Defining Universe, Population & Sample • Universe: Totality of items under study. • Population: Entire group of people, events, or items of interest. • Sample: A subset of the population selected for actual investigation.
Characteristics of a Good Sample • Representativeness • Homogeneity • Adequate size • Independence • Practicality A good sample should closely reflect the characteristics of the population.
Sampling Frame A sampling frame is a list or database from which a sample is drawn. Example: A voter list can be a sampling frame for a political survey. It should be complete, up-to-date, and accurate to ensure effective sampling.

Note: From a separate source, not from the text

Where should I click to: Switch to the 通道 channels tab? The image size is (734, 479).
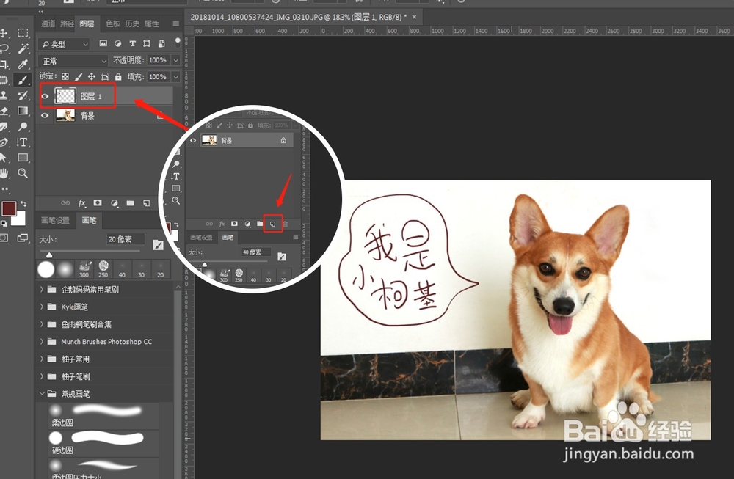point(48,23)
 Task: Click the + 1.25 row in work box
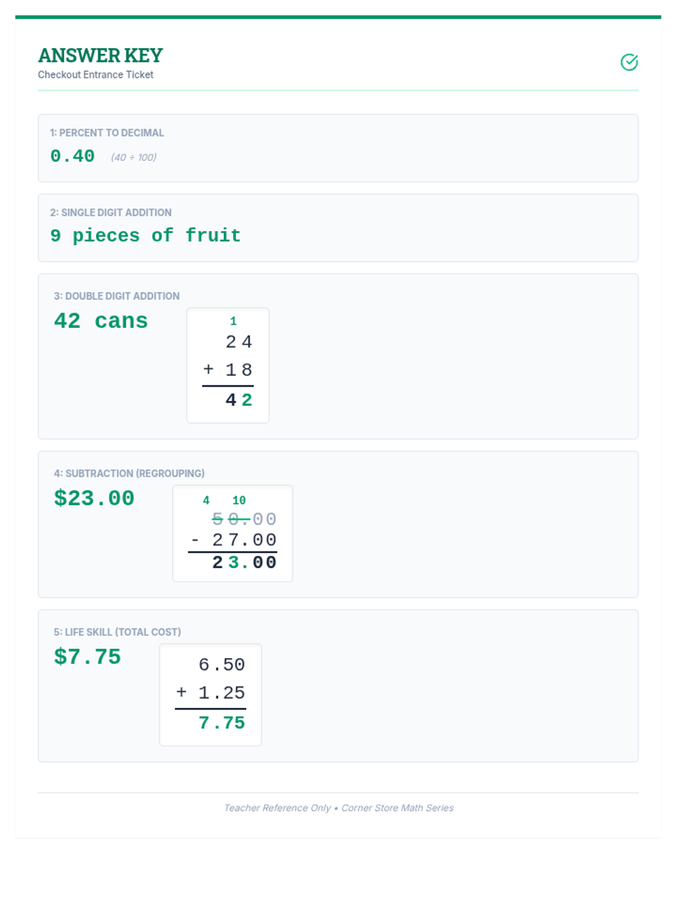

Sampling & Non-Sampling Errors • Sampling Errors: Differences between sample results and population parameters due to chance selection. • Non-Sampling Errors: Errors not related to sampling such as: - Data collection mistakes - Interviewer bias - Non-response bias - Data processing errors
Methods to Reduce Errors • Use probabilistic sampling methods • Train data collectors properly • Pre-test instruments • Increase sample size • Use standard data collection methods
Sample Size Constraints Factors that limit sample size: • Time • Budget • Access to respondents • Desired level of accuracy
Non-Response Non-response occurs when selected individuals do not participate. Causes: • Refusal to respond • Unreachable respondents • Incomplete responses Solutions: • Follow-ups • Incentives • Simplifying questionnaire
Probability Sampling Methods • Simple Random Sampling: Equal chance to each member • Systematic Sampling: Every nth unit selected • Stratified Sampling: Population divided into strata, sample drawn from each • Cluster Sampling: Divide population into clusters and randomly sample clusters • Area Sampling: Like cluster sampling, but based on geographical areas
Non-Probability Sampling Methods • Judgment Sampling: Based on researcher's judgment • Convenience Sampling: Based on ease of access • Purposive Sampling: For specific purpose or trait • Quota Sampling: Like stratified but non-random • Snowball Sampling: Existing subjects recruit future subjects
Sample Size Determination Steps: 1. Define the population 2. Decide the margin of error 3. Choose confidence level 4. Estimate the population variability 5. Use sample size formula or software tools Practical considerations include time, cost, and resource availability.